» REQUIRED TASK 1: According to the collection description, which university awarded Nelson's dissertation, and in what year?
» REQUIRED TASK 2: Using the collection description, say whether each statement agrees with it, answering yes or no and quoting the words that decide it: (a) Nelson gathered the material in the early 1960s. (b) Nelson gathered every item in the collection. (c) The title of Nelson's dissertation calls Mills an advocate of free religion.
» REQUIRED TASK 3: Reproduce the part of the collection description that opens with the words containing "The material in" and closes with "daughter, Mary Miller.".

=== DOCUMENT TEXT ===

Materials collected by Nelson for his doctoral thesis about evangelist B. Fay Mills. This includes his correspondence with possible sources of information, such as Mills’ daughter; copies and transcripts of articles and obituaries by and about Mills as well as some of his sermons.

Scope and Contents

The material in this collection consists entirely of material gathered by Rev. Daniel W. Nelson in the early 1960s for use in his dissertation on B. Fay Mills, except for one item in folder 1-6. His dissertation, which was awarded by Syracuse University in 1964, was entitled, “B. Fay Mills: Revivalist, Reformer, and Advocate of Free Religion.” Virtually every scrap of information that Nelson’s persistent search was able to dig up was included in the dissertation.

Nelson contacted a number of people who he hoped would be able to provide him with information, either because of their own firsthand knowledge of Mills, or as scholars of church history, or as people who could provide contact information for people with information. First and foremost was Mill’s daughter, Mary Miller.

=== ROWS ===

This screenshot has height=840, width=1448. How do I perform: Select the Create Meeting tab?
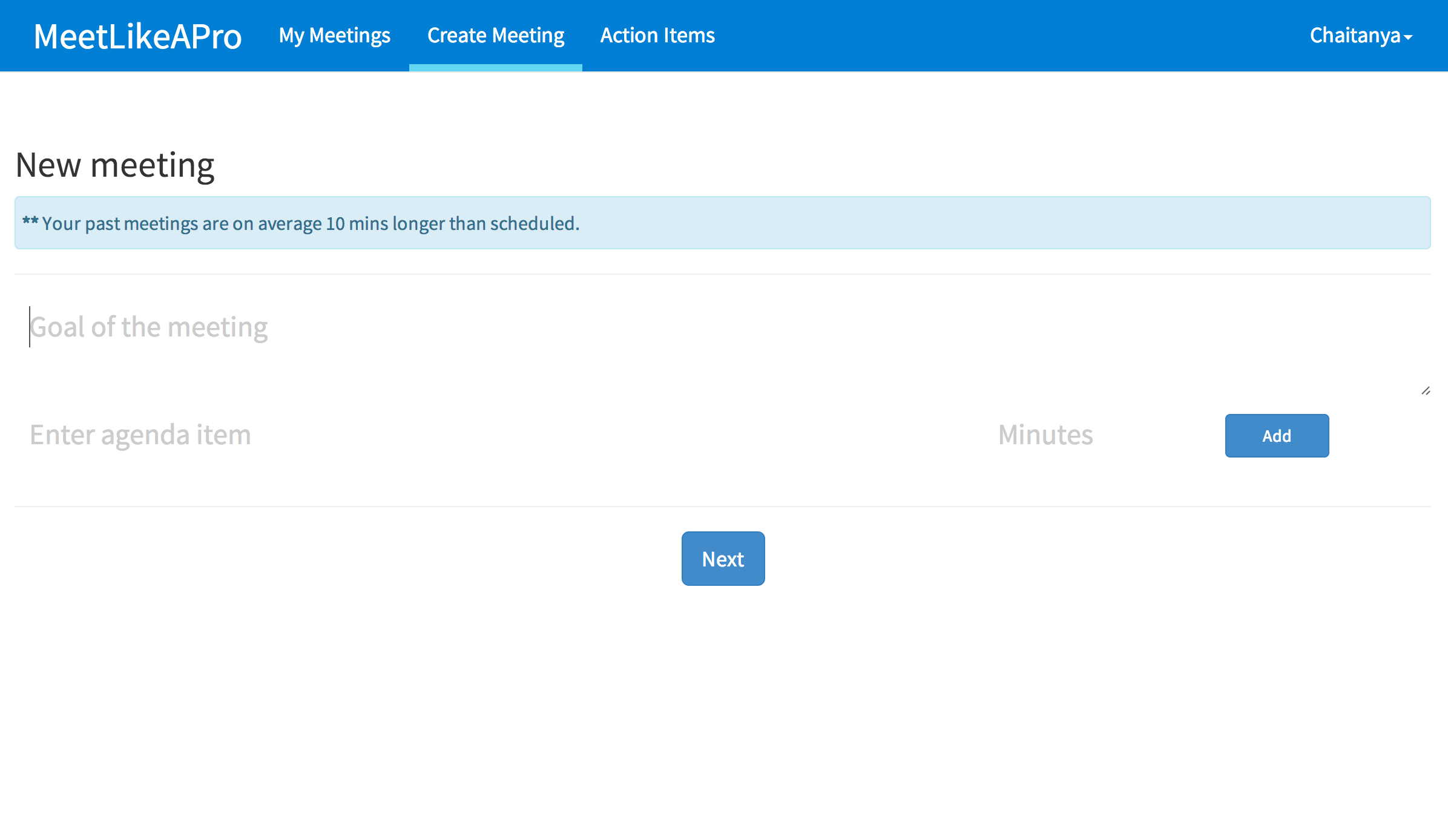[495, 36]
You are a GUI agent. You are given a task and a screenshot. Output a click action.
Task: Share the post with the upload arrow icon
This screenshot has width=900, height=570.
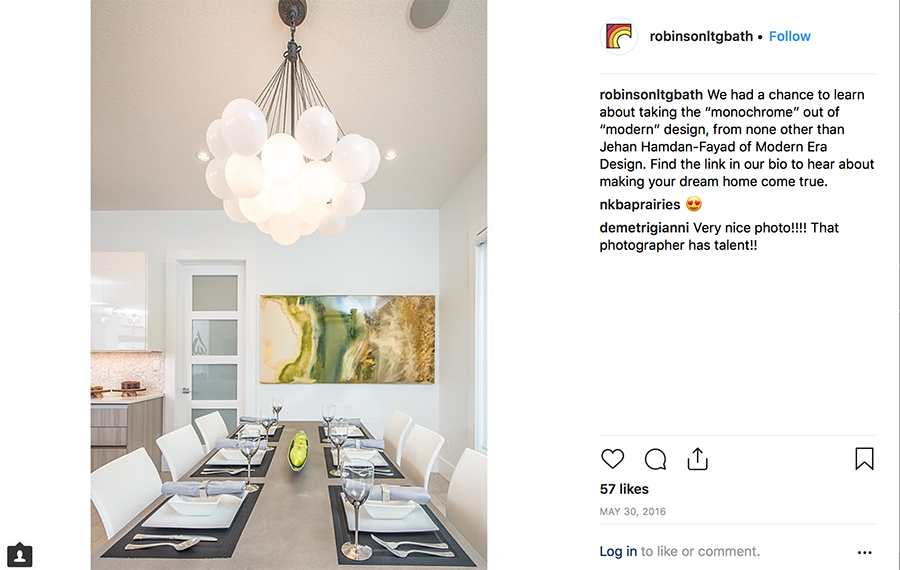click(x=697, y=459)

===

» WRITTEN ANSWER 1: Syracuse University, in 1964.

» WRITTEN ANSWER 2:
(a) Yes: "gathered by Rev. Daniel W. Nelson in the early 1960s"
(b) No: "except for one item in folder 1-6"
(c) Yes: "was entitled, “B. Fay Mills: Revivalist, Reformer, and Advocate of Free Religion.”"

» WRITTEN ANSWER 3:
The material in this collection consists entirely of material gathered by Rev. Daniel W. Nelson in the early 1960s for use in his dissertation on B. Fay Mills, except for one item in folder 1-6. His dissertation, which was awarded by Syracuse University in 1964, was entitled, “B. Fay Mills: Revivalist, Reformer, and Advocate of Free Religion.” Virtually every scrap of information that Nelson’s persistent search was able to dig up was included in the dissertation.

Nelson contacted a number of people who he hoped would be able to provide him with information, either because of their own firsthand knowledge of Mills, or as scholars of church history, or as people who could provide contact information for people with information. First and foremost was Mill’s daughter, Mary Miller.